Un réfugié de retour en Algérie

 

L’association Migration a recueilli le témoignage suivant:

Un réfugié de retour en Algérie

 

En 1991 Monsieur K. fuit avec sa femme et ses trois enfants vers l’Allemagne et fait une demande d’asile. Leur quatrième enfant naît en Allemagne.

Une fois leur demande d’asile refusée, la famille est contrainte de quitter le territoire allemand. Elle tente par tous les moyens de persuader les autorités allemandes du danger que recourt Monsieur K. en cas de retour, en vain.

Monsieur K. doit quitter l’Allemagne sans le reste de la famille car sa femme est parvenue à repousser sa date de départ pour cause de vaccination du bébé.

Monsieur K., muni d’un Laissez-Passer du consulat algérien, emprunte la ligne Frankfurt-Lyon-Oran, pensant que l’arrivée à Oran réduirait le danger.

Arrivé à l’aéroport d’Oran deux hommes arrêtent Monsieur K. alors qu’il fait la queue au poste de contrôle. Ils l’emmènent au commissariat central d’Oran où il passe trois jours, sans nourriture, dans une cellule avec trois autres prisonniers.

C’est au quatrième jour que commencent les interrogatoires, quotidiennement une heure environ, le matin entre 10 heures et 11 heures. L’interrogatoire est effectué chaque jour par des personnes différentes. Les agents ont un ton rude et cognent. Ils posent surtout des questions au sujet de sa demande d’asile et prétendent que Mr. K. est « membre dans une organisation terroriste ». Comme en Allemagne il n’habitait pas très loin d’une ville où siège une des rares associations de réfugiés algériens qui milite activement, ils sont persuadés que Mr. K. en faisait partie. Ils lui montrent plusieurs articles de la presse allemande avec les photos des manifestations organisées par cette association. Sur une des photos ils croient l’avoir identifié. Pourtant Mr. K. n’a pas de contact avec cette association et ne connaît personne sur les photos.

Les interrogatoires deviennent de plus en plus durs parce que Mr. K ne donne pas d’informations. Il subit des insultes, des coups et des supplices. Il n’est pas en mesure de parler de la torture et se trouve en traitement psychique depuis son retour en Allemagne. La première conversation que nous avons eue a du être interrompue parce que Mr. K s’est mis à sangloter. Son état psychique est très instable. Il souffre d’insomnies et d’angoisses qui l’empêchent de parler, même avec des amis. Ceux qui connaissaient Mr. K avant son départ pour l’Algérie ne le reconnaissent plus.

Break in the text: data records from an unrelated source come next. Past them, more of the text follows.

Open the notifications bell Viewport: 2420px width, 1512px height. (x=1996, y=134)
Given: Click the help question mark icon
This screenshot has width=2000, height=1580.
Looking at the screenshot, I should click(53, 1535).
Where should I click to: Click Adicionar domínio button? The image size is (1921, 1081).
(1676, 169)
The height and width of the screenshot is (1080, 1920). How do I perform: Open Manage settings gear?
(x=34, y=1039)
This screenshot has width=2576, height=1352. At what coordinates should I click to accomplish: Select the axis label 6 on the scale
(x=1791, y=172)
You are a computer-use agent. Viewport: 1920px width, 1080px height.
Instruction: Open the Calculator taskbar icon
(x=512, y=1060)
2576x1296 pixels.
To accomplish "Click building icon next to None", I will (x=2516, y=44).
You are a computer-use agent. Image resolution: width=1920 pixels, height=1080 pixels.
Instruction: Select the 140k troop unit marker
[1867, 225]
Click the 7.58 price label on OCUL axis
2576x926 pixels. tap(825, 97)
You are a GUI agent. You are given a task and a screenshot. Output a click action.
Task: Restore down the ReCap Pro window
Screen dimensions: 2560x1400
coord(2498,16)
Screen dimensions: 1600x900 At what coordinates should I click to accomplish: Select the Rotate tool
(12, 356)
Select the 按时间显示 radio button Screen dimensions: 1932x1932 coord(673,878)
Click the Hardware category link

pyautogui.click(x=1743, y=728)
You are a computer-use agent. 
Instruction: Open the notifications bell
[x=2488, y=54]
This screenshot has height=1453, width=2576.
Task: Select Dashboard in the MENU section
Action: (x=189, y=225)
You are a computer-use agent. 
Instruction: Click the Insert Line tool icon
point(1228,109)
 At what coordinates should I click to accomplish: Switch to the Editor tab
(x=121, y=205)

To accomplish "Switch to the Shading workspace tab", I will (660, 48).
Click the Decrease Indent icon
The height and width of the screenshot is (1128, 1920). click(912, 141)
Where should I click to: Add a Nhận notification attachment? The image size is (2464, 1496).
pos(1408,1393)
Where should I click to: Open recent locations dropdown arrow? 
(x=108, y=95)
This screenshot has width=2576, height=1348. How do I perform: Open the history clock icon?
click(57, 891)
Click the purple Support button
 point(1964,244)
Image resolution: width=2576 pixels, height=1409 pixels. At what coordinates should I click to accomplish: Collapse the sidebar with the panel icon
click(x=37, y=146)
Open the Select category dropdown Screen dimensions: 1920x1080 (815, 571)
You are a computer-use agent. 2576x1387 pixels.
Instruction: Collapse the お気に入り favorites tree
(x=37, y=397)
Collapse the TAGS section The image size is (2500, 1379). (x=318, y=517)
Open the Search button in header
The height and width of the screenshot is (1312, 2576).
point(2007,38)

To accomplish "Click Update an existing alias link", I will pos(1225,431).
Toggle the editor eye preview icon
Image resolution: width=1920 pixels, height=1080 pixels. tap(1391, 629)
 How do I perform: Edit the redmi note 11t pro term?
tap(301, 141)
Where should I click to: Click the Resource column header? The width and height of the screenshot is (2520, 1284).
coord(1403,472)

Dix jours plus tard Mr. K. est transféré à la prison de Mers El Kebir. On l’enferme dans une cellule avec 15 autres prisonniers. Les conditions sont catastrophiques: l’hygiène, la nourriture et le traitement sont tels que Mr. K ne peut en parler. Souvent on vient chercher des prisonniers qui ne reviennent plus. Tout le monde sait qu’on les tue. Le plus difficile à supporter, ce sont les cris des torturés et de voir leur état à leur retour en cellule.

L’épouse et les enfants de Mr. K quittent l’Allemagne deux semaines après lui. Son mari disparu, Mme K. tente de savoir à quel endroit il se trouve. Elle le cherche dans différents commissariats de police et prisons. Ce n’est qu’avec l’aide d’un parent qu’elle paye, qu’elle apprend où se trouve son mari. Elle peut enfin lui rendre visite. Mais il faut attendre 7 mois pour que Mr. K soit relâché en liberté provisoire. Ce n’est qu’en payant une grosse somme d’argent que Mr. K. a pu être libéré.

Il doit se présenter tous les mois au poste de police et attend son procès.

Chaque fois que Mr. K. se présente à la police les agents le poussent à collaborer. Ils le menacent. Mr. K. craint alors une nouvelle arrestation et en plus une condamnation à une peine de prison de plusieurs années. L’état psychique de Mr. K. se détériore à tel point que la famille organise une deuxième fuite vers l’Allemagne. Sa femme et ses deux plus jeunes enfants sont restés chez la famille de cette dernière.

L’administration algérienne a refusé d’enregistrer l’enfant né en Allemagne, de même qu’elle a décrété une interdiction aux enfants d’aller à l’école.

Les deux enfants aînés sont partis avec le père qui a renouvelé sa demande d’asile.